__Fragmento del texto__
********************

Vie 04.10.2002
las12

CULTURA

Las hijas de Adán

María de los Angeles y Malena Marechal son las hijas ya se sabe de quién. En una flamante película sobre su padre, “Marechal o la batalla de los ángeles”, los testimonios de ambas dan cuenta de una intrincada historia familiar, y cuánto les sigue costando tener memoria.

› Por María Moreno

Ahí viene ‘Buenos Aires’”, le decían al llegar a los pagos de Maipú, cuando iba a visitar a su abuelo. Y era debido a sus porteñadas que le hacían afirmar que había sido bendecido por el sino de la poesía. Muchos años después, el poeta Leopoldo Marechal se anexaría el nombre de la ciudad que se había ganado a trancos míticos –inexorablemente iban a parar al café Izmir de la calle Gurruchaga– a través de un personaje con un nombre de pila que seguramente fue el primero: Adán.
Los iniciados en Marechal pueden ver desde ayer en el cine Cosmos el documental ficción Marechal o la batalla de los ángeles de Gustavo Fontán: un duelo marechalesco entre personajes literarios y críticos que incluye tanto al mismísimo descendiente del domador Liberato Farías –personaje de Adán Buenosayres– como una hipótesis de Horacio González en torno a la “chacota metafísica”. En la película sobresalta el testimonio de las hijas del escritor, María de los Angeles y Malena, que hacen desmitificadoras precisiones sobre su historia familiar. A la muerte de su madre, María Zoraida Barreiro, ocurrida cuando tenían respectivamente 7 y 5 años, las hermanas fueron a vivir con la familia paterna, pero siguieron visitando a un Marechal taciturno cuya pluma iba y venía por Adán Buenosayres. Pero su unión, en 1947, con la escritora Elbia Rosbaco determinará que las niñas sean internadas en un colegio de monjas –ella les atribuía, al parecer, intensiones demoníacas–. Desde ahí en adelante, ese amor que Marechal atestiguó en obras como el Heptameron de 1966 y donde el nombre de Elbia se invoca como un mantra, pareció erigirse en una suerte de cerco insalvable aun para la propia familia. El ostracismo de Marechal a partir de 1955, leído en correlato al triunfo de la revolución libertadora –él era de filiación peronista–, fue interpretado por sus hijas también en clave privada. El testimonio de éstas dentro y fuera del documental, aunque realizado en diversos tonos y recuerdos, coincide en la imagen de un padre inaccesible en el interior de un vínculo exclusivo que parece formar parte de su obra. A más de treinta años de la muerte de Marechal, María de los Angeles se pregunta hoy por el destino de ciertos objetos y efectos privados del escritor, ya que el departamento de la calle Rivadavia al 2300, espacio simbólico de la familia Marechal-Barreiro, fue y puesto a nombre de Elbia. Allí reinaba la emblemática reposera de fierro y lona, el pesado escritorio franqueado por cuadros de Quiroz y de Morera, de iconografía cristiana y libros clásicos con un lugar de preferencia para los seis tomos de las obras de Platón en francés y el busto de José Fioravanti. Todo eso se ha perdido para las hijas, que también incluyen manuscritos originales, dibujos y textos inéditos.

********************

__Datos extraídos__

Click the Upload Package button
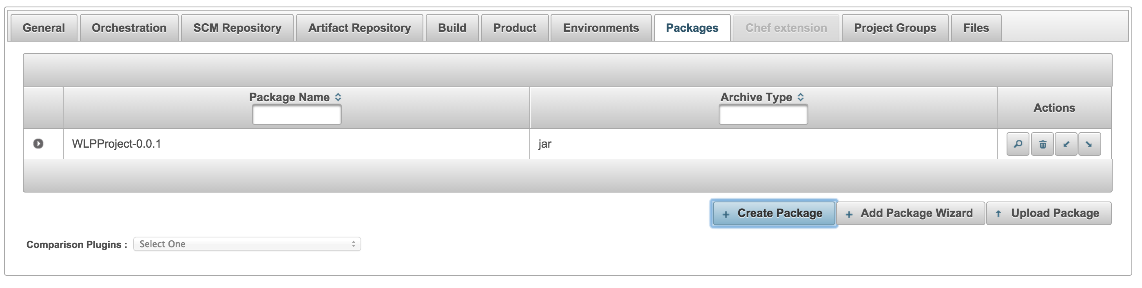click(1049, 214)
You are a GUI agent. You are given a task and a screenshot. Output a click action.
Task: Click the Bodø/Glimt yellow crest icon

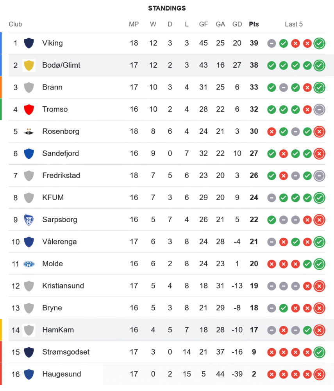coord(29,65)
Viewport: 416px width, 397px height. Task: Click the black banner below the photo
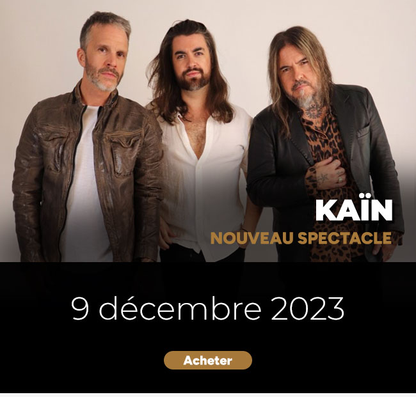tap(208, 327)
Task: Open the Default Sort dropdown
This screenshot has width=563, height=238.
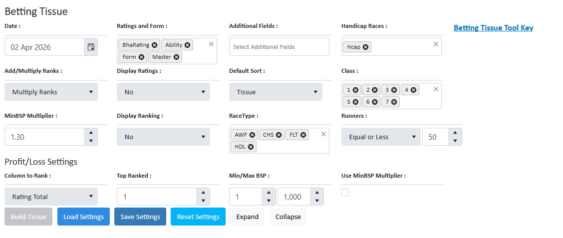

********************

__Tarea por realizar__
Prolonga el artículo sobre las hijas de Leopoldo Marechal a partir de su última oración. Las líneas forman un material independiente del artículo.

__Respuesta correspondiente__
–Ese bronce que está ahí es una réplica del que había en mi casa de chica y un regalo de casamiento a mis padres que no pude recuperar. Me parece que la memoria de los creadores nadie se la puede quedar.
Se ve que María de los Angeles ha comprendido que el legado puede hacerse símbolo sin emperrarse en la búsqueda exasperada del original. Y que no se trata tanto de saber la verdad sobre los sentimientos paternos oel destino de objetos queridos como de construirse relatos posibles. Restituir el amor de Leopoldo Marechal por María Zoraida Barreiro le exigió menos escuchar los testimonios espontáneos de la familia que una verdadera pesquisa.
–Puedo seguir los rastros de mi padre. Leer cada poema, cada pieza de teatro, cada capítulo de novela cotejándolo con su vida. Cada acto de él tenía un sentido, una clave. Por ejemplo, se casa simbólicamente en Nuestra Señora de los Buenos Aires. Y termina Adán Buenosayres el 30 de agosto de 1948, que es el día de Santa Rosa de Lima, patrona de América. Pruebas del amor de mi padre por mi madre descubrí por todos lados. Entrevisté a mucha gente, no sólo a la familia de él, que podía dar una versión almibarada de los hechos. Fue un amor que tuve que ir rastreando desde mucho tiempo atrás cuando me era difícil acercarme a mi padre. Cuando la puerta de su casa no se abría.
Hay recuerdos de un Marechal sino amante, conversador, que come con sus hijas en un restaurante de la calle Rivadavia y Azcuénaga, y donde muy a menudo pide caracoles.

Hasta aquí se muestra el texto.